As an American of Guatemalan and Dominican ancestry, he adopted the Mexican-style mask in part as an identification with his Latin heritage. But it is also in some measure a critique of the way dark-skinned wrestlers were depicted in the American TV matches of his youth. According to an article in the Hartford Courant, Leonardo was, understandably, appalled at the racial stereotypes in American pro wrestling.

The term for wrestler in the Latin context is luchador. This strengthens the metaphor: the root "lucha" is Spanish for "struggle." Leonardo's art is a multi-layered struggle, ripe with symbolism. The mask that both hides and constructs identity. The constant tension faced by individual identity within socially constructed space and culturally determined (particularly pop culture) iconography. There is the struggle over what it means to be masculine and the tension between ethnic pride and affection for an American pop culture that views and treats you as an outsider. And there are the back flips across the boundaries of what is "Art" with a capital "A" and what is entertainment. (In the video and photos of his performance we see audience reactions ranging from unmitigated delight to determined skepticism.) And finally, there is the Invisible Man, who symbolizes his struggle with invisibility in society, akin to Ralph Ellison’s Invisible Man. But it could also be read as that part of Leonardo and all of us that is both external and internal. And when we finally get our Invisible Man pinned to the mat, isn't it always the case that he/she executes the perfect move and slips free?

Nadya Volicer has created a site-specific installation. Entering "Kite Walk" is like stepping into a phantasmagoric forest. Volicer has taken the found materials of advertising circulars, envelopes, colored paper, buttons and more to create a setting that has the feeling of both an exterior park-like environment and an interior architectural space. A short entry path feeds into a square path. Dozens of large and small diamond-shaped kites are suspended from the ceiling by ultra-light fishing line. They are anchored to the ground by buttons. The ground itself is formed out of gently rolling mounds covered over, quilt-like, with paper.

The kites are like trees, fixed in place but also gently moving in the breeze, seemingly alive. The pathway is composed of the same materials but is sewn together in tight linear knots, given it the texture of gravel. The materials, processed from the natural world, are recycled into a simulacrum of the natural world. It is inviting and colorful but ultimately fragile and temporary.

With her three sculptures, Jillian Conrad is interested in using "sculpture as a tool for creating connections between the ordinary stuff of everyday life and the singularity of human experience." The smallest, "Gully," is charming in a New Age kind of way. A nondescript cardboard box sits on the gray concrete floor, one corner propped up on a wood block.

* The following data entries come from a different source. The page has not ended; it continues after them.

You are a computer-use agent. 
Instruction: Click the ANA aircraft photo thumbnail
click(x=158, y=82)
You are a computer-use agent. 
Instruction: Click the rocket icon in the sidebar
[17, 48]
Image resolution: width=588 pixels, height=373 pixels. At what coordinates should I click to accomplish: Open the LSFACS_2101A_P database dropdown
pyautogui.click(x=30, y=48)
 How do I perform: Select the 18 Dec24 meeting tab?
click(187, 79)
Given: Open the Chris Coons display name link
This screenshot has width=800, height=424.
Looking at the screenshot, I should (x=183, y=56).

A profusion of shiny sequins are layered in the center between two inner folds. An overhead light shines into the box on a diagonal, reflecting shiny phantoms onto the white wall. It illustrates, Conrad notes in her artist statement, that "beneath every opaque, anonymous surface there lies an essential luminescence." (Does this include Dick Cheney?)

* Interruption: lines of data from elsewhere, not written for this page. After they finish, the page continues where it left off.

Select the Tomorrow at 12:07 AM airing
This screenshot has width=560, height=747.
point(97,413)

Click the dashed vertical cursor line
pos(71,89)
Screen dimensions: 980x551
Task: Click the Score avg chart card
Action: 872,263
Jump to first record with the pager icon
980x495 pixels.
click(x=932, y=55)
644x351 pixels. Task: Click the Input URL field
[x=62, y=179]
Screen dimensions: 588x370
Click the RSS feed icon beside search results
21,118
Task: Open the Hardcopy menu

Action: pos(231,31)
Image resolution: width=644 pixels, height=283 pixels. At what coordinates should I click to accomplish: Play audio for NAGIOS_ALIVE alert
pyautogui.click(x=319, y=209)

The other two sculptures, "Heavy Light" and "Lay of the Land" use, respectively, charcoal, foam and paint and wood, plaster and paint to model natural forms. With "Heavy Light," cut foam panels are painted black and covered wit coarse and fine charcoal. Occupying one corner of the space they create an imposing silhouette. The "light" in this case would be the foam material. But the richness of the blacks, the texture of the charcoal and the height of the peak lend an imposing sense of weight to the form—some heavy rock.

Fay Ku's "Surface Tension" is a series of drawings in the East Asian tradition. Like Leonardo, Ku is an American of non-European background whose art is informed by that fact. On large sheets of white paper, the drawings are mostly pencil with touches of watercolor. Over the series of 10 drawings, Ku portrays children—specifically girl children—in a progression that advances in technology while deepening in cruelty.

The characters are in boats, fishing. They are at sea, figuratively and literally. It is only in the third panel, where the sailors have harvested an abundance of fish, that a temporary harmony prevails. From a solitary small dinghy to increasingly sophisticated vessels, the characters act out scenarios of plunder, murder, war, repression and rape. There is a cuteness to the imagery that is belied by the savagery of the situations. In one drawing, five girls chortle at the tableau of two other girls hanging limp from the masts of their boat. But the fate of the five girls may already be determined. The individual boats in which each is seated are shaped like coffins.

The backgrounds of most of the drawings are empty. The exception is the final drawing. In this image, a lone girl in a yellow rain slicker stands astride a paddle wheel facing down a cresting wave. It is a final stand as the angry sea rises up to reclaim its own.

The answer, by the way, to the title of this post is, "Yes."